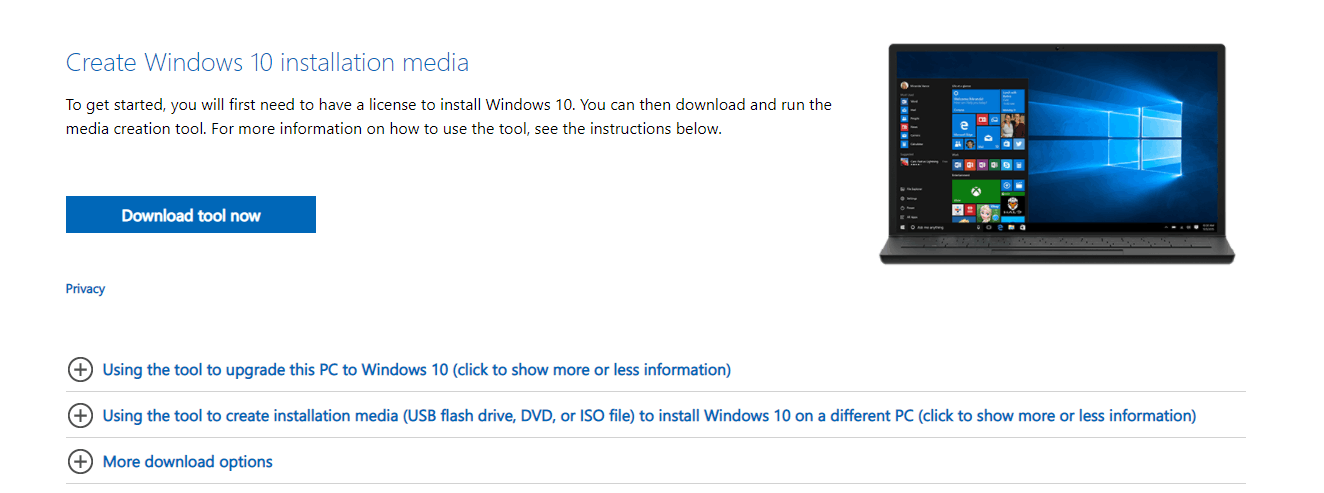Click Edge tile in laptop Start menu image

[x=964, y=126]

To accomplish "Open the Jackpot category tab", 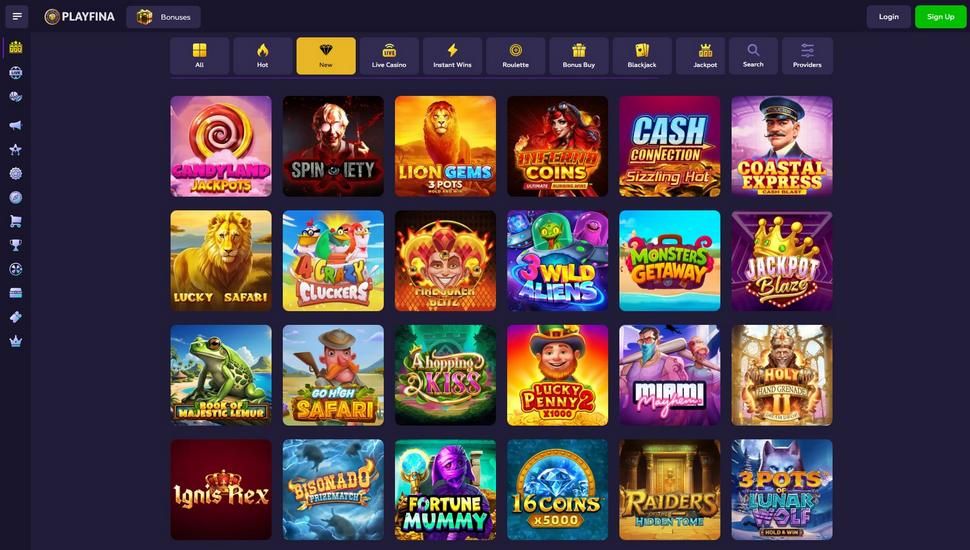I will coord(705,56).
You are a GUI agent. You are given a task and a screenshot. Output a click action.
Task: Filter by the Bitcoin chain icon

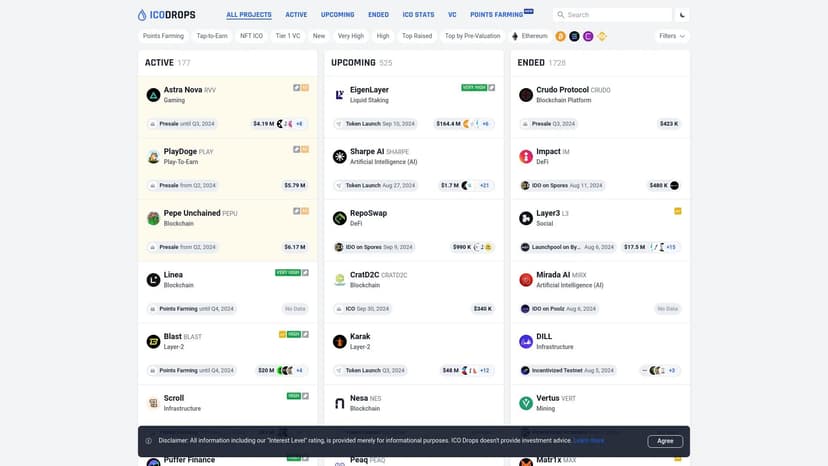560,36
════════
→ **WHAT TO WORK ON**
Exact text is required for the lines from the one with "You are a GUI" through the last line of the entries, both included. Omit pictures.

→ **RESULT OF THE TASK**
You are a GUI agent. You are given a task and a screenshot. Output a click action.
Task: Filter by the Bitcoin chain icon

560,36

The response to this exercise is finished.